Anaplastic thyroid cancer cell-secreted TGFβ1 plays a key role in inducing macrophage polarization of human monocytes

Agustina Jaroszewski; Romina C Geysels; Ximena Volpini; Claudia G Pellizas; Claudia C Motran; Cinthia C Stempin; Juan P Nicola; Sheue-Yann Cheng; Laura Fozzatti

doi:10.62347/BHFA4606

Anaplastic thyroid cancer cell-secreted TGFβ1 plays a key role in inducing macrophage polarization of human monocytes

Am J Cancer Res. 2024 Jul 15;14(7):3626-3638. doi: 10.62347/BHFA4606. eCollection 2024.

Authors

Agustina Jaroszewski^{1

2}, Romina C Geysels^{1

2}, Ximena Volpini^{1

2}, Claudia G Pellizas^{1

2}, Claudia C Motran^{1

2}, Cinthia C Stempin^{1

2}, Juan P Nicola^{1

2}, Sheue-Yann Cheng³, Laura Fozzatti^{1

2}

Affiliations

¹ Departamento de Bioquímica Clínica, Facultad de Ciencias Químicas, Universidad Nacional de Córdoba Córdoba, Argentina.
² Centro de Investigaciones en Bioquímica Clínica e Inmunología, CONICET Córdoba, Argentina.
³ Laboratory of Molecular Biology, Center for Cancer Research, National Cancer Institute, National Institutes of Health Bethesda, Maryland, USA.

Abstract

Anaplastic thyroid cancer (ATC) is a clinically aggressive form of undifferentiated thyroid cancer with limited treatment options. Tumor-associated macrophages (TAMs) constitute over 50% of ATC-infiltrating cells, and their presence is associated with a poor prognosis. We have previously shown that paracrine signals released by ATC cells induced pro-tumor M2-like polarization of human monocytes.
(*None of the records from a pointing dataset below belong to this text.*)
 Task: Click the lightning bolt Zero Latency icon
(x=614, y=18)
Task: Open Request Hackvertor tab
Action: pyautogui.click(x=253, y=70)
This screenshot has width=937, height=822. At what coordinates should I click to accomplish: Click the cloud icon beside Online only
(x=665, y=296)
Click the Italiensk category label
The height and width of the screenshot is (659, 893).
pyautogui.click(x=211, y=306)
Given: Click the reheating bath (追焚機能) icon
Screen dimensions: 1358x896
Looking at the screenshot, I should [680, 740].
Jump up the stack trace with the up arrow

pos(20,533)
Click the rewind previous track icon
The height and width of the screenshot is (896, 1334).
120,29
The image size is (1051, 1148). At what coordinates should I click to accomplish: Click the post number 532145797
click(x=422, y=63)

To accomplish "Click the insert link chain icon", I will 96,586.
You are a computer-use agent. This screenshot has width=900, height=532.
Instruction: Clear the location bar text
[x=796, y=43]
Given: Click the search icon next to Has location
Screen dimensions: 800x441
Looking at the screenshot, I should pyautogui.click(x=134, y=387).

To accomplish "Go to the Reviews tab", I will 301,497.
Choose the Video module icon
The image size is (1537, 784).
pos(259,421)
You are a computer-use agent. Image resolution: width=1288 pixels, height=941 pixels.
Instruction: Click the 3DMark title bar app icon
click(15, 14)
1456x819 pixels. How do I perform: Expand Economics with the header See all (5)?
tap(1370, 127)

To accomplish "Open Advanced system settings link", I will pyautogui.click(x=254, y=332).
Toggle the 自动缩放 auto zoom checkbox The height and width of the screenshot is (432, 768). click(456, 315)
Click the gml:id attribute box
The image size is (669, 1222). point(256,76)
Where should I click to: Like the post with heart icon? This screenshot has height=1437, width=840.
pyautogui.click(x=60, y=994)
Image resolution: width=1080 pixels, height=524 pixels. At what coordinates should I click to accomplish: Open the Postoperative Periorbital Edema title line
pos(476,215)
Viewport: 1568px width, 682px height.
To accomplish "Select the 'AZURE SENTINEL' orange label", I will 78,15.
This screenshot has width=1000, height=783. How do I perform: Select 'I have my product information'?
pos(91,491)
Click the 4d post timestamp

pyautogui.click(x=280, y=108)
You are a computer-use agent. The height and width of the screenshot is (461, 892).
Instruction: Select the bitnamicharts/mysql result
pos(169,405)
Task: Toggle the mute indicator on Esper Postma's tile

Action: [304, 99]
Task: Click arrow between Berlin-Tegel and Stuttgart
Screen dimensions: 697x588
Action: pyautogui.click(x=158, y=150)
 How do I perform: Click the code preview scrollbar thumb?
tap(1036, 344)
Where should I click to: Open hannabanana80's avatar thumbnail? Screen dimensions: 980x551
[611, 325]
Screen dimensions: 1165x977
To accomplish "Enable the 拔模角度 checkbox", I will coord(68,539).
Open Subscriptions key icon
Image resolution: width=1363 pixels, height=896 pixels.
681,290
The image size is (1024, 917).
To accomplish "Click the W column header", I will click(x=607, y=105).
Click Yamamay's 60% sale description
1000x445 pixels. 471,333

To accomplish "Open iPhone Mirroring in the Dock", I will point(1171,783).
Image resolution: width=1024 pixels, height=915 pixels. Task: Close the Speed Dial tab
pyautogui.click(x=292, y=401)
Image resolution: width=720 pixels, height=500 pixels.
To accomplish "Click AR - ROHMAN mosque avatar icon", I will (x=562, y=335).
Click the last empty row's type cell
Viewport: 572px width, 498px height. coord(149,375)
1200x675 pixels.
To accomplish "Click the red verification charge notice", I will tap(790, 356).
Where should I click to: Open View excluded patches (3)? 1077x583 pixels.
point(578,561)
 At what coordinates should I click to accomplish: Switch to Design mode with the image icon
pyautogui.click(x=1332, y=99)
However, which soluble factors derived from ATC cells drive monocyte activation, are largely unknown. In this study we investigated the participation of transforming growth factor β1 (TGFβ1) on the phenotype of macrophage activation induced by ATC cell-derived conditioned media (CM). THP-1 cells exposed to CM derived from ATC cells and recombinant human TGFβ1 induced M2-like macrophage polarization, showing high CD163 and Dectin1 expression. Moreover, we showed that TGFβ1 induced the messenger RNA (mRNA) and protein expression of the transcription factors SNAIL and SLUG. Accordingly, increased TGFβ1 secretion from ATC cells was confirmed by enzyme-linked immunosorbent assay (ELISA). Addition of SB431542, a TGFβ receptor inhibitor, significantly decreased the Dectin1, CD163, SNAIL and SLUG expression stimulated by ATC cell-derived CM. We validated the clinical significance of the expression of TGFβ ligands, their receptors, as well as SNAIL and SLUG in human ATC by analyzing public microarray datasets. We found that the expression of the main TGFβ ligands, TGFβ1 and TGFβ3, along with their receptors, TGFR1 and TGFR2, as well as SLUG, was significantly higher in human ATC tissue samples than in normal thyroid tissues. Our findings indicate that ATC cell-secreted TGFβ1 may play a key role in M2-like macrophage polarization of human monocytes and in the up-regulation of SNAIL and SLUG transcription factors. Thus, ours results uncovered a novel mechanism involved in the activation of TAMs by soluble factors released by ATC cells, which suggest potential therapeutic targets for ATC.

Keywords: Anaplastic thyroid cancer; M2-like macrophage polarization; TGFβ1; tumor-associated macrophages.